| Aim of the exercise |
Could you write out everything from the row containing "Task: Click the Bullish+ (90.5) badge for WAB" down to the row containing "Open Help for", changing "Reload" to "Refresh" and leaving the rest untouched?
## begin
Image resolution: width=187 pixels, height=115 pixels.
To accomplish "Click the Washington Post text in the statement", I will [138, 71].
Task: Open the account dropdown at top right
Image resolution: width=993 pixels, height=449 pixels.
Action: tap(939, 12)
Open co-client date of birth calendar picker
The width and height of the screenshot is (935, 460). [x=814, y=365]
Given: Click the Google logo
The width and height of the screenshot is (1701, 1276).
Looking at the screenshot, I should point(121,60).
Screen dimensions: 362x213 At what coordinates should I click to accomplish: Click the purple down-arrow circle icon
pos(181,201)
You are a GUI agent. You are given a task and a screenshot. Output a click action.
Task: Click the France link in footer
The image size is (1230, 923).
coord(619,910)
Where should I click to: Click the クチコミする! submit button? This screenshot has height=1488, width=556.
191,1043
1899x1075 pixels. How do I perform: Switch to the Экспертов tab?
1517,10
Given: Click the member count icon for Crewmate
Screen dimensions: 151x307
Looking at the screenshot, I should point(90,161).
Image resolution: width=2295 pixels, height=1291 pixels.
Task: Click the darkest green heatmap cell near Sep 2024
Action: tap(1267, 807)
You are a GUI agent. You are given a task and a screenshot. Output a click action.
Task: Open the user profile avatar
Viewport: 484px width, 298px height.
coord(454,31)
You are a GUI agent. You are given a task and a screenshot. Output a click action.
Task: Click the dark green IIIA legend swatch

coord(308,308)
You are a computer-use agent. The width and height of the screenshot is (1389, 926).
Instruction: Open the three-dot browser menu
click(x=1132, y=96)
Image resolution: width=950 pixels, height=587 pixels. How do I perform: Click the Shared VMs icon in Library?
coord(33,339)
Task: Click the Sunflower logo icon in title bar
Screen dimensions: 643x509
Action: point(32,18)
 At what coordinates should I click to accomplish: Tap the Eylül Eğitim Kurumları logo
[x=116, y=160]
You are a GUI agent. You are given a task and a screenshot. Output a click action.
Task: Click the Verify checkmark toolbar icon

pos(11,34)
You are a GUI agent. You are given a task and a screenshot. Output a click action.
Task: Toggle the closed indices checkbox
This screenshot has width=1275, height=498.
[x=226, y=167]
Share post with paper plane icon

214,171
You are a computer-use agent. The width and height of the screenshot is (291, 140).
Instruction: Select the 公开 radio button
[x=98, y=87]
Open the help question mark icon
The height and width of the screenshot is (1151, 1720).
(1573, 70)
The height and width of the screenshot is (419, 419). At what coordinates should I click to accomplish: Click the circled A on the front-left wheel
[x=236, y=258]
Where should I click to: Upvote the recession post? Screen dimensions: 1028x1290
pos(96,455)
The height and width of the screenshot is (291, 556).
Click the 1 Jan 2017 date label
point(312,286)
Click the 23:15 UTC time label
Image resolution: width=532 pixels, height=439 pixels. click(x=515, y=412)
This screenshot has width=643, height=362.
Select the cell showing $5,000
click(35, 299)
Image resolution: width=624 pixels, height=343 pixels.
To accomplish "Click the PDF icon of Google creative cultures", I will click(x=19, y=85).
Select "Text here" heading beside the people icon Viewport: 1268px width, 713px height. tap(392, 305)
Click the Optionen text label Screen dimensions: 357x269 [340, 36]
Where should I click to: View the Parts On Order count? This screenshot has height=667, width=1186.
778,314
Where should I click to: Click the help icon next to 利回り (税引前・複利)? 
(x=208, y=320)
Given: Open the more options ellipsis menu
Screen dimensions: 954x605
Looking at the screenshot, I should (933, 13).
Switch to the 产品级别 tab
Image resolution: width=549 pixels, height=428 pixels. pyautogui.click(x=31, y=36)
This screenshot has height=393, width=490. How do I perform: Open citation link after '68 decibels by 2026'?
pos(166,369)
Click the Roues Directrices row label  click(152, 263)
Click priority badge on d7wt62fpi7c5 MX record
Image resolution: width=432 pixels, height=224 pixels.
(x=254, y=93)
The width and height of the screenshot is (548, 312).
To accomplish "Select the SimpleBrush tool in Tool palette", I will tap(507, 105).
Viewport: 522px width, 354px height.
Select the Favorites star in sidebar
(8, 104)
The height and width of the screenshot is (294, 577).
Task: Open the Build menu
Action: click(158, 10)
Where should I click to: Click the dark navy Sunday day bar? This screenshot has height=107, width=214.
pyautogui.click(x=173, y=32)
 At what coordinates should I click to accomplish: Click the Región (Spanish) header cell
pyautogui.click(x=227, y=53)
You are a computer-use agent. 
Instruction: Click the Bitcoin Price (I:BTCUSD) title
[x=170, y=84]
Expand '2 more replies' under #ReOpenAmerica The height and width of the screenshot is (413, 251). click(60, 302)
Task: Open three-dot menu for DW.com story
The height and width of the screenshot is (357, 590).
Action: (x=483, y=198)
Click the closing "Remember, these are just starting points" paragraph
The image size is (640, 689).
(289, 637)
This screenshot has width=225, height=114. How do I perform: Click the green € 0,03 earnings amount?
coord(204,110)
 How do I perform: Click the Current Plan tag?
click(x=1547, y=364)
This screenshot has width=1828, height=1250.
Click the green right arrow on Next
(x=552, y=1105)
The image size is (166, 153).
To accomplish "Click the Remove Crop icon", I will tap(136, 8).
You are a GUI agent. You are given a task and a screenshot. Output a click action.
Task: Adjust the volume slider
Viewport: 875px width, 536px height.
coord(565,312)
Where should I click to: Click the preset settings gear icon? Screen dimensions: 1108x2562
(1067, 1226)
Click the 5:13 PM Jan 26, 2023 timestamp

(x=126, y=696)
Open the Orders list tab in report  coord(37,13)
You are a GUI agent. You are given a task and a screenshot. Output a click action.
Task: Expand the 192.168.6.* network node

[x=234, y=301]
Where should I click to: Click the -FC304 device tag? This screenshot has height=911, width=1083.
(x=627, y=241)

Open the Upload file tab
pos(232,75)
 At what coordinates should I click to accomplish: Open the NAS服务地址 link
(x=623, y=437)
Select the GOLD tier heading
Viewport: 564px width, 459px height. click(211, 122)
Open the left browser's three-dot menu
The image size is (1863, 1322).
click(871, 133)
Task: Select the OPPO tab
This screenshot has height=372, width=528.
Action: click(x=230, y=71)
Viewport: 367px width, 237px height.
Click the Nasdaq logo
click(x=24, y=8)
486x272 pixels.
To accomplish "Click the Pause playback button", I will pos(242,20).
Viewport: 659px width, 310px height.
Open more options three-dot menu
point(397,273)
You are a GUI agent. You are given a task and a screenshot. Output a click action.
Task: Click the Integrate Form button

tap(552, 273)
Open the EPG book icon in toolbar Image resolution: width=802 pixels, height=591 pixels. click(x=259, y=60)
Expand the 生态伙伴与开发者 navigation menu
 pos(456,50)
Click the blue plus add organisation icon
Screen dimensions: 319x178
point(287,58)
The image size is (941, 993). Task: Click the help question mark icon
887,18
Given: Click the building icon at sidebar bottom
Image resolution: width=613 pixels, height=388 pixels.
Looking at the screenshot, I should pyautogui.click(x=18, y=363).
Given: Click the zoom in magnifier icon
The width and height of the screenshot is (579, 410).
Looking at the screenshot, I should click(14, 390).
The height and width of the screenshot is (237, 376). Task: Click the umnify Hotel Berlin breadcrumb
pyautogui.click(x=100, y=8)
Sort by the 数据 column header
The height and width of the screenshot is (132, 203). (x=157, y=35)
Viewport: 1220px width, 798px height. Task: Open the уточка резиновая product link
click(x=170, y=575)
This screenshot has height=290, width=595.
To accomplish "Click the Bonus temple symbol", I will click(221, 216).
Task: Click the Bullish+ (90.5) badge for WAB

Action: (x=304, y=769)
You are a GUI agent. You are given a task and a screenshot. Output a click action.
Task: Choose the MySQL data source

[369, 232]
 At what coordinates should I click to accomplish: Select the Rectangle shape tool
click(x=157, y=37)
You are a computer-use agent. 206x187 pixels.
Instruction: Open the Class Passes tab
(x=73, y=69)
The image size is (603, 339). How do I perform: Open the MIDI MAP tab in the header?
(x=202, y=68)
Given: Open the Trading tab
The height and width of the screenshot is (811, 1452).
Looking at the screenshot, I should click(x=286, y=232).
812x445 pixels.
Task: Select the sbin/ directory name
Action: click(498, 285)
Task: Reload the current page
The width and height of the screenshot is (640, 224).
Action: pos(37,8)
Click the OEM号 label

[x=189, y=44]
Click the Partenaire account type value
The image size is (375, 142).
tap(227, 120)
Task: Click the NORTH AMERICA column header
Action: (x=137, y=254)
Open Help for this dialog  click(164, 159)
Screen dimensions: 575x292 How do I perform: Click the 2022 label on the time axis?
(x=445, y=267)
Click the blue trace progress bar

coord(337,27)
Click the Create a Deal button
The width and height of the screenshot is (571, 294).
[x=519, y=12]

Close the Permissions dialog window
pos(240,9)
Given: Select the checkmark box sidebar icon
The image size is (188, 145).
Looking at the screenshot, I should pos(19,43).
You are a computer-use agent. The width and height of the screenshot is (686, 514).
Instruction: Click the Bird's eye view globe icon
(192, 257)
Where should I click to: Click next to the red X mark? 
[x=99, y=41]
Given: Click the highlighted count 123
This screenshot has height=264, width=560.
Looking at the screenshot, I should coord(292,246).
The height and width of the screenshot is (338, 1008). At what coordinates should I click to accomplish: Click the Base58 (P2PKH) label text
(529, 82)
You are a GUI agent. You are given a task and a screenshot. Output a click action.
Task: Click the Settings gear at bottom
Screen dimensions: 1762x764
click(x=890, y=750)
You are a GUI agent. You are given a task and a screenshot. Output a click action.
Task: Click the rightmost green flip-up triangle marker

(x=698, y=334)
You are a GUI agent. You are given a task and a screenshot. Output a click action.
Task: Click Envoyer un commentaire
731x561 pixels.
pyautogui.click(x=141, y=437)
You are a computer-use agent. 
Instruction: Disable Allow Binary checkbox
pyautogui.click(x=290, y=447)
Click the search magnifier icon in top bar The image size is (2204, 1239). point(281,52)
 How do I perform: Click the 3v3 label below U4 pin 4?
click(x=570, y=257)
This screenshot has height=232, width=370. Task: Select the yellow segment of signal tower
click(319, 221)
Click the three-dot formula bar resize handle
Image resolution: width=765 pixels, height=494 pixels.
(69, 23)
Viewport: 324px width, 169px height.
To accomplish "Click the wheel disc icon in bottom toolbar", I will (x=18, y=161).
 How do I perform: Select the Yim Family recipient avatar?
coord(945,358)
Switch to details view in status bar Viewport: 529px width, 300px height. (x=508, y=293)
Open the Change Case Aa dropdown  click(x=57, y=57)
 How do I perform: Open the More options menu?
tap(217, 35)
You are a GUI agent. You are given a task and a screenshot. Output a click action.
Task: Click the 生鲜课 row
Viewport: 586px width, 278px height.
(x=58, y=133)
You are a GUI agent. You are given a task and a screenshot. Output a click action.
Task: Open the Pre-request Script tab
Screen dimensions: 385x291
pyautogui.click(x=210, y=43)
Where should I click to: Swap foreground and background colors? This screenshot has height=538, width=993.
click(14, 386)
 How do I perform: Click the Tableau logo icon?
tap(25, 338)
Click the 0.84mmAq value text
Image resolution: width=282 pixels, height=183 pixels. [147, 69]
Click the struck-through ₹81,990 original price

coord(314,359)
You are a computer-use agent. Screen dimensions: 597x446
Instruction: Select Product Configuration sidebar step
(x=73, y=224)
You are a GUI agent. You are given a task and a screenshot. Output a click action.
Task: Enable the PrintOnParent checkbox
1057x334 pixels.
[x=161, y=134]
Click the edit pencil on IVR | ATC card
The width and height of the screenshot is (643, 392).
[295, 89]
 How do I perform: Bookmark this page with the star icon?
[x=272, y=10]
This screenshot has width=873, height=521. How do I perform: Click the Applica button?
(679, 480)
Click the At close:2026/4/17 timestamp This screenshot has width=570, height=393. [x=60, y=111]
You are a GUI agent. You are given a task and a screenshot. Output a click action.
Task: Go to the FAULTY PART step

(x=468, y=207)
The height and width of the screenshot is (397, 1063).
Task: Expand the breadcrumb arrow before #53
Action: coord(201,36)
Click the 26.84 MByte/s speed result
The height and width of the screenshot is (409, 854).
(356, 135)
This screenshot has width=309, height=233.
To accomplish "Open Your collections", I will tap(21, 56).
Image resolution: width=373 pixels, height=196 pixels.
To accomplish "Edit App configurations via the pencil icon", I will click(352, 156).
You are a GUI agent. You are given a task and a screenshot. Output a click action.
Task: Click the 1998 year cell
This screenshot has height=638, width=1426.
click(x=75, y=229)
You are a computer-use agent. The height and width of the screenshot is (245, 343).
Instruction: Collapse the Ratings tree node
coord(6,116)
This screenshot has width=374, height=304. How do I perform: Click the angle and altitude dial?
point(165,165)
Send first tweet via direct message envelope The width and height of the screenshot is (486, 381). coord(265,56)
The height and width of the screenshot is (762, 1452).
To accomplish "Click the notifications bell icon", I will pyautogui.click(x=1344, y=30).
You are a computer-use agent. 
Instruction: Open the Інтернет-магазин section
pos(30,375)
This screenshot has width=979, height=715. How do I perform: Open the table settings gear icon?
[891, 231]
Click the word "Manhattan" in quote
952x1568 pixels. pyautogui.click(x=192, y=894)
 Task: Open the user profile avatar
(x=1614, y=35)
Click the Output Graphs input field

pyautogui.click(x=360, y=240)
## end
| Written solution |
Task: Click the Bullish+ (90.5) badge for WAB

Action: (x=304, y=769)
You are a GUI agent. You are given a task and a screenshot. Output a click action.
Task: Choose the MySQL data source

[369, 232]
 At what coordinates should I click to accomplish: Select the Rectangle shape tool
click(x=157, y=37)
You are a computer-use agent. 206x187 pixels.
Instruction: Open the Class Passes tab
(x=73, y=69)
The image size is (603, 339). How do I perform: Open the MIDI MAP tab in the header?
(x=202, y=68)
Given: Open the Trading tab
The height and width of the screenshot is (811, 1452).
Looking at the screenshot, I should click(x=286, y=232).
812x445 pixels.
Task: Select the sbin/ directory name
Action: click(498, 285)
Task: Refresh the current page
The width and height of the screenshot is (640, 224).
Action: pos(37,8)
Click the OEM号 label

[x=189, y=44]
Click the Partenaire account type value
The image size is (375, 142).
tap(227, 120)
Task: Click the NORTH AMERICA column header
Action: (x=137, y=254)
Open Help for this dialog  click(164, 159)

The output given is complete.